Like WBCSD, SCF members realize the complexity of soy supply chains and that no single business can tackle the challenges of deforestation and savannah conversion alone.
Collaboration between member companies helps move the entire sector forward, establishing and applying common performance indicators and engagement processes to end deforestation and native vegetation conversion driven by soy crop expansion.
Transparency is essential to tracing soybeans back to the farms where they grew, which is a significant challenge worldwide – especially in Brazil’s Cerrado region. We publicly report on progress in these terms twice a year – in June and December. This report marks the second time that our member companies are disclosing their performance monitoring soy volumes verified to be deforestation- and conversion-free in the Cerrado region. In this December 2022 report, we disclose details of the launch of our strategy to transform the Cerrado landscape – the Farmer First Clusters (FFC) initiative.
- While it has never received the same attention as its neighbor – the Amazon – the Brazilian Cerrado, known as the “Birthplace of the Waters“, is one of the world’s most biodiverse savannahs. It is home to 5% of the planet’s animal and plant biodiversity, including more than 1,600 species of mammals, birds and reptiles. There are also more than 10,000 species of plants, nearly half of which are not found anywhere else in the world, according to the World Wildlife Fund.

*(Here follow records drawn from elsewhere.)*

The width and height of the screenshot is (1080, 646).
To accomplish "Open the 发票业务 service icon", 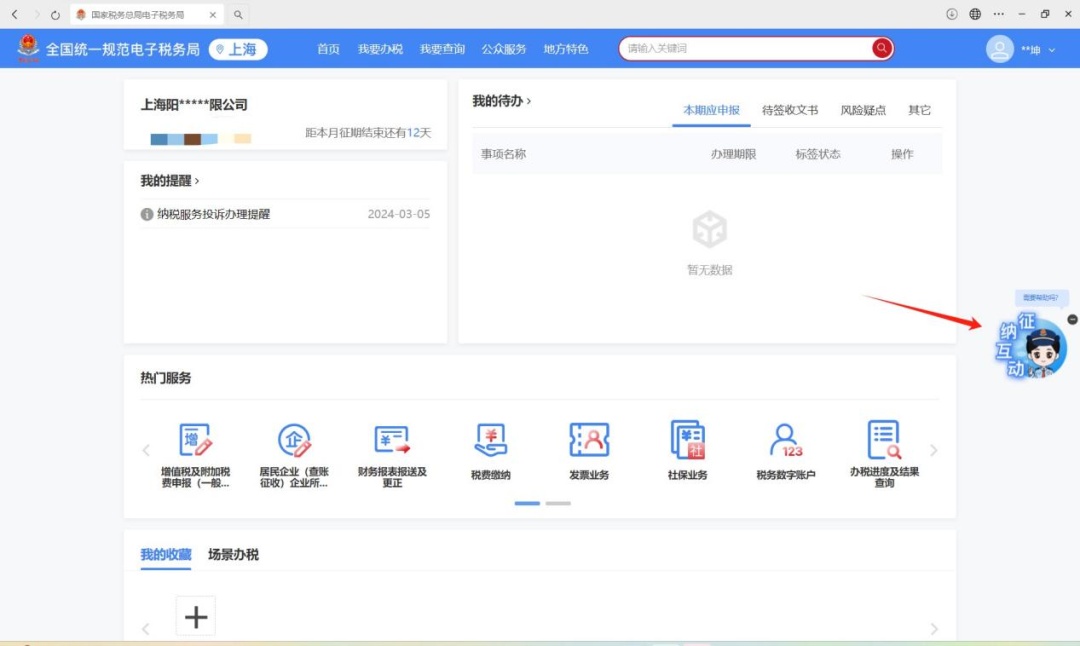I will (589, 440).
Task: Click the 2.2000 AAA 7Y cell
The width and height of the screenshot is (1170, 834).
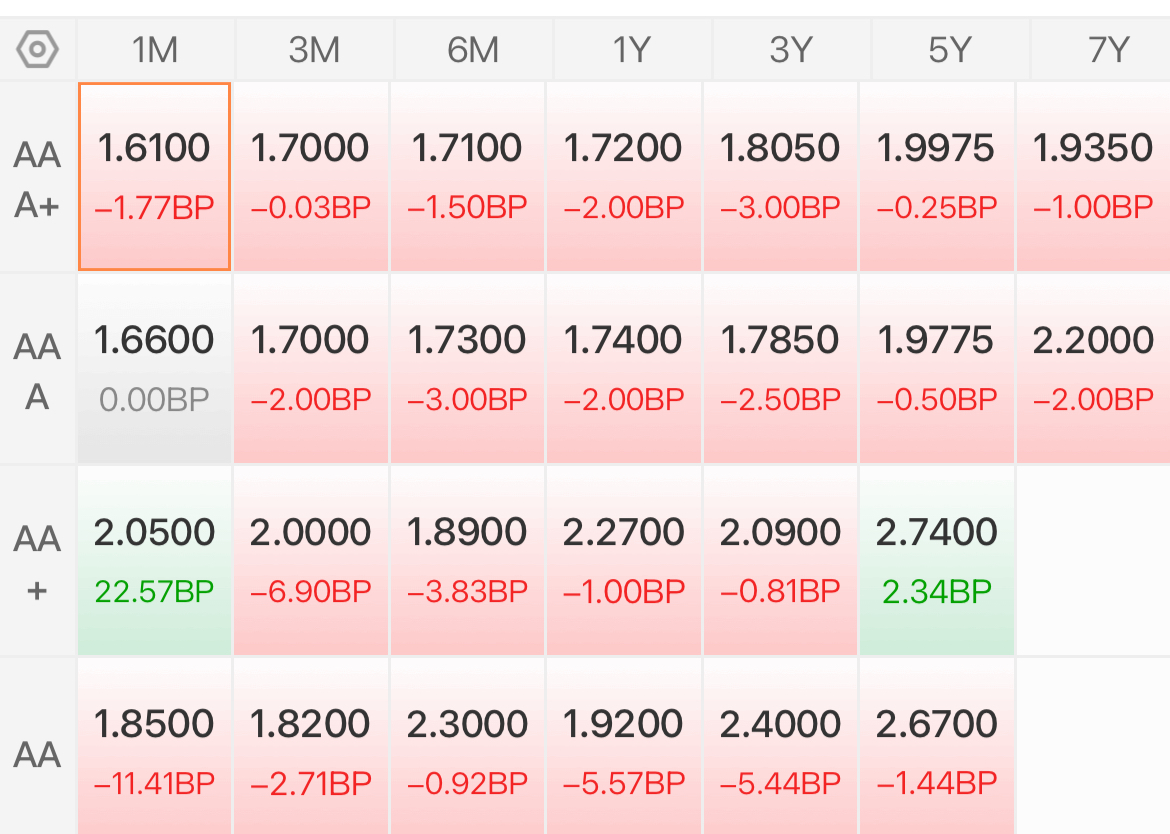Action: click(1093, 369)
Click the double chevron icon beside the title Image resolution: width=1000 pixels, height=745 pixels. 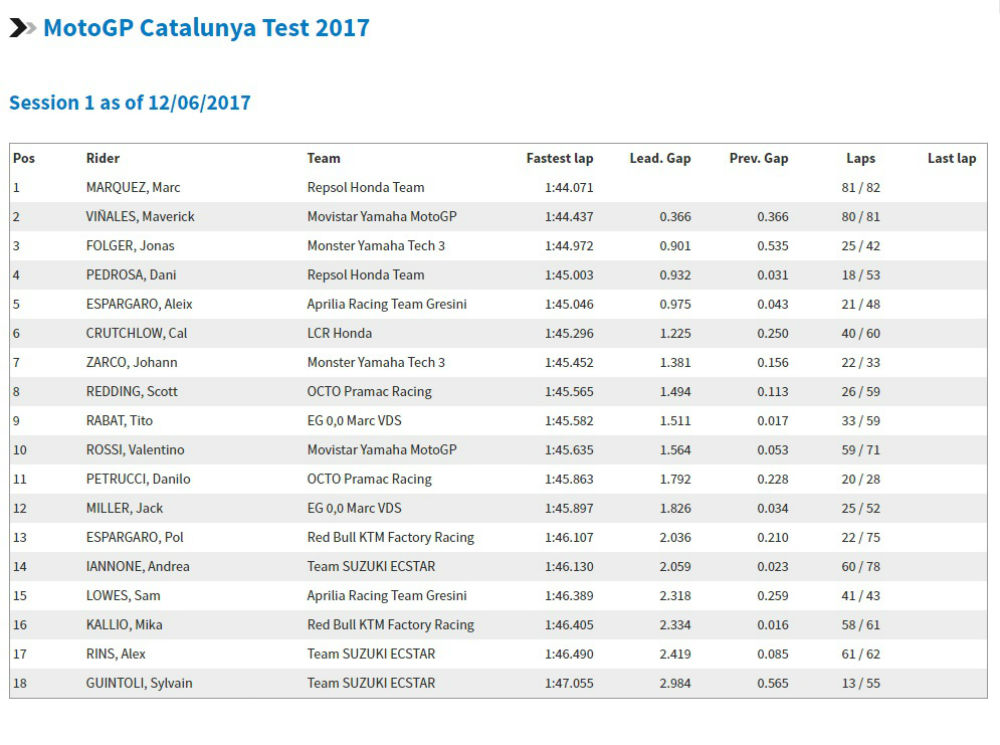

- Between 2014 and 2021, farmers cleared 880,000 hectares (or 2,174,000 acres) in the Cerrado for soy plantations, representing 13.2% of total Cerrado conversion during that period, according to an Agrosatélite study. According to the same study, 61.5% of total conversion in the biome happened within the SCF scope – in the 61 focus municipalities – during the same period. It is important to note that soy production in cleared areas during the same period represents 4% of the total soy in the Cerrado. Nevertheless, the overall trend in soy-driven conversion is decreasing within our scope, as seen in Figure 1.
- According to the Intergovernmental Panel on Climate Change (IPCC) Special Report on Climate Change and Land, global agriculture, forestry and other land uses contribute to approximately 23% of greenhouse gas emissions caused by humans.
Figure 1. Soy-driven conversion is decreasing within our scope. Total conversion by year for any purpose in the 61 SCF focus municipalities in gray; areas converted to soy production in the 61 SCF focus municipalities in orange Source: Agrosatélite.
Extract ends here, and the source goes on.